Galaga has been listed by numerous publications among the greatest video games of all time. Flux magazine ranked it at #57 on their "Top 100 Video Games" in 1995, while Game Informer listed it at #23 in their "Top 200 Games of All Time" in 2010. Next Generation ranked it at #96 in their "Top 100 Games of All Time" for its innovation to shoot 'em up games as a whole, and at #17 in their "Top 50 Games of All Time". Game Informer labeled it the 19th greatest video game ever made in 2001, calling it the best game of the fixed-shooter genre. Electronic Gaming Monthly listed it at #20 in their "100 Best Games of All Time" in 1997 and "Top 100 Games of All Time" in 2001, and as #28 in their "Greatest 200 Videogames of Their Time" in 2006. GameFAQs users voted it the 15th greatest game ever made in 2004 and the 10th in 2009. GameSpy staff voted it the eighth best arcade game of all time in 2011. It was ranked at #93 in IGN's "Top 100 Games of All Time" for its addictive gameplay and long-standing appeal. The Killer List of Videogames listed it as #27 in their "Top 100 Video Games" list, as well as the 4th most collected arcade game and 2nd most popular on their website. Electronic Gaming Monthly listed Ms. Pac-Man/Galaga - Class of 1981 as the second best arcade game of all time for its inclusion of both games.

Review scores
| Publication | Score |  |  |  |  |  |
| 3DS | Arcade | Game Boy | NES | Wii | Xbox 360 |
| AllGame |  | 5/5 |  | 2.5/5 | 5/5 | 4/5 |
| Computer and Video Games |  | Positive |  |  |  |  |
| Eurogamer |  |  |  |  |  | 5/10 |
| Famitsu |  |  | 7/10, 6/10, 5/10, 6/10 |  |  |  |
| GameSpot |  |  |  |  |  | 6.5/10 |
| GameSpy |  |  |  | 8/10 |  |  |
| IGN |  |  |  |  | 7.5/10 |  |
| Joystick |  |  |  | 80% |  |  |
| Nintendo Life | 7/10 |  |  |  |  |  |
| Electric Playground |  |  | 8/10 |  |  |  |

==Related media==
Shortly after the game's release, Namco produced miniature Galaga cabinets for buses and airplanes, housed in small 17-inch CRT monitors. In 2000, Namco released an arcade cabinet to celebrate the game's 20th anniversary, which was bundled with Ms. Pac-Man and titled Ms. Pac-Man / Galaga - Class of 1981. A similar cabinet was released in 2005 that also included the original Pac-Man, made to celebrate the latter's 25th anniversary. Galaga is also included in both Pac-Man's Arcade Party (2010) and Pac-Man's Pixel Bash (2019).
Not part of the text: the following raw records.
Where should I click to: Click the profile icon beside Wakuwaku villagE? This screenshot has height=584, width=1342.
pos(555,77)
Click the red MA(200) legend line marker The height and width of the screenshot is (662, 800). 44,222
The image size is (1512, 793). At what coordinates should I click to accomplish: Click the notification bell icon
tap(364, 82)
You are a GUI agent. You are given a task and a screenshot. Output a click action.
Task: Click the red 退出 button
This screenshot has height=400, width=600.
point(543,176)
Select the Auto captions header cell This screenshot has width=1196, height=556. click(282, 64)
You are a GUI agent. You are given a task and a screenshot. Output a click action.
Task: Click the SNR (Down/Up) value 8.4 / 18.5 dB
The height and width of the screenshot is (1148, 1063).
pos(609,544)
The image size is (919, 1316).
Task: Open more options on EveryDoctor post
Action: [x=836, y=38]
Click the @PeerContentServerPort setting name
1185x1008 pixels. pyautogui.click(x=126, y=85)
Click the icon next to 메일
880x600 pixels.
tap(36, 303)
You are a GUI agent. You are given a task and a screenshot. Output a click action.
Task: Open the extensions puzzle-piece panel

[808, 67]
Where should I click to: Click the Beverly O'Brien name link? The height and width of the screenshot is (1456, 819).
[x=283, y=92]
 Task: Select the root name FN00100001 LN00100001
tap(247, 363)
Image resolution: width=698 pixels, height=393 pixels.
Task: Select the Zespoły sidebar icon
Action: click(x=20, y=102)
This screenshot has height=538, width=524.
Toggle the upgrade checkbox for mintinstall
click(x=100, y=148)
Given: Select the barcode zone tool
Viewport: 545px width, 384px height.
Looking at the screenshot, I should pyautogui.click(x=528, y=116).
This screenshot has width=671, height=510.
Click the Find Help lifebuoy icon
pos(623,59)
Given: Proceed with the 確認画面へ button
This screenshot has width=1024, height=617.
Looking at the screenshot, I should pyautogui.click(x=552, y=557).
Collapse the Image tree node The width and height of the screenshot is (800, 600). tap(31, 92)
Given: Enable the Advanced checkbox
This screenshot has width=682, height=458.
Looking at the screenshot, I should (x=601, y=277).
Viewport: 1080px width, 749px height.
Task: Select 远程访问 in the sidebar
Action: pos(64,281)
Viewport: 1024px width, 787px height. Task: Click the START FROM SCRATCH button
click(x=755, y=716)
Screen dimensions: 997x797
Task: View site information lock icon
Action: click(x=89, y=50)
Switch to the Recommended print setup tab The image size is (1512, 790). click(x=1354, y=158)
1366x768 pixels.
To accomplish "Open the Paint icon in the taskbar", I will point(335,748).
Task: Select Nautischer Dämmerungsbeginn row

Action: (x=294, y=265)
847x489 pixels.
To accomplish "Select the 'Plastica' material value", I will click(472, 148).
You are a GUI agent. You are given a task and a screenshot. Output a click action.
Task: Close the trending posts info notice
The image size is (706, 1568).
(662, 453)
Galaga has made cameo appearances in films including WarGames (1983), The Karate Kid (1984), Planes, Trains and Automobiles (1987), The Avengers (2012), and Pixels (2015). A submarine named after the game appears throughout the television series Lost. Hallmark Cards released a Galaga arcade cabinet ornament in 2009, which played sound effects from the game. In 2019, researchers at North Carolina State University named an extinct species of shark Galagadon nordquistae, due to the shark's teeth bearing a resemblance to the Galaga aliens. Galaga is also the subject of several high score-based tournaments; as of 2020, the world record is held by Jordan Dorrington with a score of 20,980,450 points.

Galaga was used as a loading screen minigame in the PlayStation version of Tekken. As a tie-in with the anime series Space Dandy, an iOS remake, Space Galaga, was released in 2015, featuring characters and starships from Space Dandy intermixed with Galaga gameplay. A similar crossover game, Galaga: Tekken Edition, was released the same year, replacing enemies with characters from the Tekken franchise. A Galaga-themed costume is also available as downloadable-content in LittleBigPlanet 3. The Boss Galaga appears as an item in Super Smash Bros. for Nintendo 3DS and Wii U and its followup Super Smash Bros. Ultimate, where it can capture an opponent and carry them off the screen. Ultimate also features a remix of the Galaga soundtrack. An animated television adaptation, Galaga Chronicles, is confirmed to be in development.